Casos de HIV aumentam mais de 350% em seis anos no Paraná, diz Sesa

Por RPC Curitiba

O número de novos casos de HIV aumentou 351% de 2010 a 2016, de acordo com dados da Secretaria de Saúde do Estado do Paraná (Sesa). Há seis anos, 672 pacientes foram diagnosticados com o vírus. No último ano, foram 2.361. O dado mais recente é o de julho de 2017, quando 38 pessoas receberam resultado positivo no estado, segundo a Sesa.

A superintendente da Vigilância em Saúde da Sesa, Julia Cordellini, comenta que o assunto precisa ser discutido com frequência. “É preciso que a gente fale sobre elas [infecções sexualmente transmissíveis], que as pessoas entendam a sua responsabilidade sobre o auto-cuidado referente a suas práticas sexuais, independente da sua orientação sexual ou da sua identidade de gênero.”

Ainda de acordo com a superintendente, para diminuir estes índices, os profissionais de saúde devem estar capacitados para ouvir, acolher corretamente e conduzir os pacientes para o diagnóstico e tratamento adequado.

O diagnóstico é feito por testes rápidos, que estão disponíveis em laboratórios, nas Unidades Básicas de Saúde (UBS). Em Curitiba, os exames também são feitos em um trailer, localizado na Praça Osorio, e no Centro de Orientação e Aconselhamento (COA).

Testes rápidos para identificar o HIV estão disponíveis nas Unidades Básicas de Saúde (UBS) (Foto: Reprodução/RPC)

Juliane Santos, coordenadora do COA, conta que a preocupação ainda é em relação a conscientização sobre o que é uma prática sexual arriscada.

“Com o simples fato de eu não usar preservativo, não ter preservativo comigo, e saber que as vezes eu vou sair, eu vou para uma balada, posso conhecer alguém e posso ter uma relação depois com essa pessoa, eu não estou cuidando da minha saúde”, exemplifica a coordenadora.

Douglas Silva convive com o vírus desde que nasceu. Ele contraiu o HIV por transmissão vertical, quando a mãe passa para o filho, e segue o tratamento. Ele destaca que “a maior dificuldade, hoje, de uma pessoa que vive com o HIV, é o preconceito”.

O jovem fala ainda sobre a prevenção. “Se uma pessoa opta por não usar o preservativo, a camisinha, é óbvio, ela está sujeita a entrar em contato com qualquer infecção sexualmente transmissível (…) a gente sabe que o HIV, ele não tem cara”, conta o paciente.

Especialistas ressaltam que o uso de preservativos previne o HIV e outras doenças sexualmente transmissíveis (Foto: Reprodução/RPC)

Tratamento

Para evitar riscos, os pacientes podem retirar gratuitamente no COA um remédio que impede a infecção pelo vírus da AIDS. O medicamento deve ser ingerido até 72 horas depois da relação sexual ou exposição ao virus.

Segundo o Centro, também há outro medicamento, de tratamento contínuo, que previne o vírus do HIV. O remédio deve chegar à rede pública no final do ano e, no momento, está em fase de pesquisas, que pretendem analisar se o uso pode influenciar ou não no comportamento dos pacientes.

Um paciente, de 27 anos, que participa da pesquisa, conta que buscou no medicamento uma forma a mais de se proteger. “Começa a ficar mais próximo de você e você vê que tem que se cuidar”, conta.

Sífilis

Segundo a Sesa, de 2010 a 2016, também houve crescimento no número de novos casos de sífilis: de 29 para 1.869 confirmações.

A médica infectologista Marion Burger explica que, diferentemente da Aids, a Sífilis é causada por uma bactéria.

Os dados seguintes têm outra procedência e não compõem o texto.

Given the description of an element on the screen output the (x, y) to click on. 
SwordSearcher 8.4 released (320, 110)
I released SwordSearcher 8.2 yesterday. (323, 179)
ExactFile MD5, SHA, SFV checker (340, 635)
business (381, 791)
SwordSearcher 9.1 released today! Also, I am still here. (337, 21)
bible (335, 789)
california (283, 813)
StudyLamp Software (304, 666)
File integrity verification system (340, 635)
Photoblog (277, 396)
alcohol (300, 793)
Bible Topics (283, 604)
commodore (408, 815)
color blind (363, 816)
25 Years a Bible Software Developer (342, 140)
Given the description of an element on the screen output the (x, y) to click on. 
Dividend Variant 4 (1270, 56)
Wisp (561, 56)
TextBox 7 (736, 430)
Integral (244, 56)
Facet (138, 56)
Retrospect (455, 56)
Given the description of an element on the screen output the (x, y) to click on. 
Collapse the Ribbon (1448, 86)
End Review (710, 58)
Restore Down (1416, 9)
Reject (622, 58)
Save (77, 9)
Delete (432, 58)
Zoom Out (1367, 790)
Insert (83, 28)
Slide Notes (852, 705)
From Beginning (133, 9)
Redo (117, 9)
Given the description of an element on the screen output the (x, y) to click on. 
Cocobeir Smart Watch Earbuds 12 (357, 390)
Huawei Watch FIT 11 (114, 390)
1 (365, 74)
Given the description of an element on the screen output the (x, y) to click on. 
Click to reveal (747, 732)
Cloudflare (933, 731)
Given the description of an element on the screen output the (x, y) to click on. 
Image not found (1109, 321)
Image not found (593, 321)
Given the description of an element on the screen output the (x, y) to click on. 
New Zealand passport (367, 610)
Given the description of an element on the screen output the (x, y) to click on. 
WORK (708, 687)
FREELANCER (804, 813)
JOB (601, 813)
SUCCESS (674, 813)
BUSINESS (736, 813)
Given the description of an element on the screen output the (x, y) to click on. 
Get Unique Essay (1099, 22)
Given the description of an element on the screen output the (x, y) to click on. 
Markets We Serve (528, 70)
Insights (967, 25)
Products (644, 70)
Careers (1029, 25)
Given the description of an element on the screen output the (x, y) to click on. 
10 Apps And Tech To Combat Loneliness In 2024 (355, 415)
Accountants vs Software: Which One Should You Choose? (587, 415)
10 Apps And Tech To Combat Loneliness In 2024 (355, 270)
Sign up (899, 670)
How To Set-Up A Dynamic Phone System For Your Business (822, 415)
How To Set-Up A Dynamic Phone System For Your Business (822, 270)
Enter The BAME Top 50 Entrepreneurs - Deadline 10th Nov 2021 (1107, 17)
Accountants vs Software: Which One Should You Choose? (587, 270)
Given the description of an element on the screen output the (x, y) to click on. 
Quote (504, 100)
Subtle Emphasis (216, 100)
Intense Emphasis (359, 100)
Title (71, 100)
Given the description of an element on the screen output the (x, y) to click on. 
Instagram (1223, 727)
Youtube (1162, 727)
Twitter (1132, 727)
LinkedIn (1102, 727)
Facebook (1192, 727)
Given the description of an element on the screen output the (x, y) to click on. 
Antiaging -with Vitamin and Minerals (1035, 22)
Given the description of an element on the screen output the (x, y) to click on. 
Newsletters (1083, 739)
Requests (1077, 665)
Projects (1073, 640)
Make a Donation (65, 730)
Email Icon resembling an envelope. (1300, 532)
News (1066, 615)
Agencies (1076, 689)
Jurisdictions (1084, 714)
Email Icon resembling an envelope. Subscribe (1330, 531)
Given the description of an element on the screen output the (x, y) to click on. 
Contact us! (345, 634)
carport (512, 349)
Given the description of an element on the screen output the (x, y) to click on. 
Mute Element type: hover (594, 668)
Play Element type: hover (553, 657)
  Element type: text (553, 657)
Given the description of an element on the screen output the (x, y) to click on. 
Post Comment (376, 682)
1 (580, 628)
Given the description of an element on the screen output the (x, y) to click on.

É uma doença que possui tratamento que leva a cura. Os casos devem ser diagnosticados, por meio de exames laboratoriais.

Ainda segundo a especialista, mesmo depois de curado, o paciente pode ser infectado novamente, então, a prevenção deve ser constante.

Os sintomas da sífilis se apresentam em vários estágios, de acordo com a médica. O primeiro estágio acontece normalmente um mês depois da infecção. O paciente apresenta uma ferida, que não dói e que cicatriza, mesmo sem tratamento.

A especialista observa que o segundo estágio da doença pode aparecer seis meses depois da infecção. A reação atinge o corpo todo, incluindo mãos e pés, como uma alergia, que também desaparece em seguida.

“Se não tratar adequadamente neste período, ela [a pessoa infectada] vai manifestar a fase terciária que é gravíssima. São sintomas neurológicos, alterações cardíacas, vasculares e nos ossos”, conta a especialista.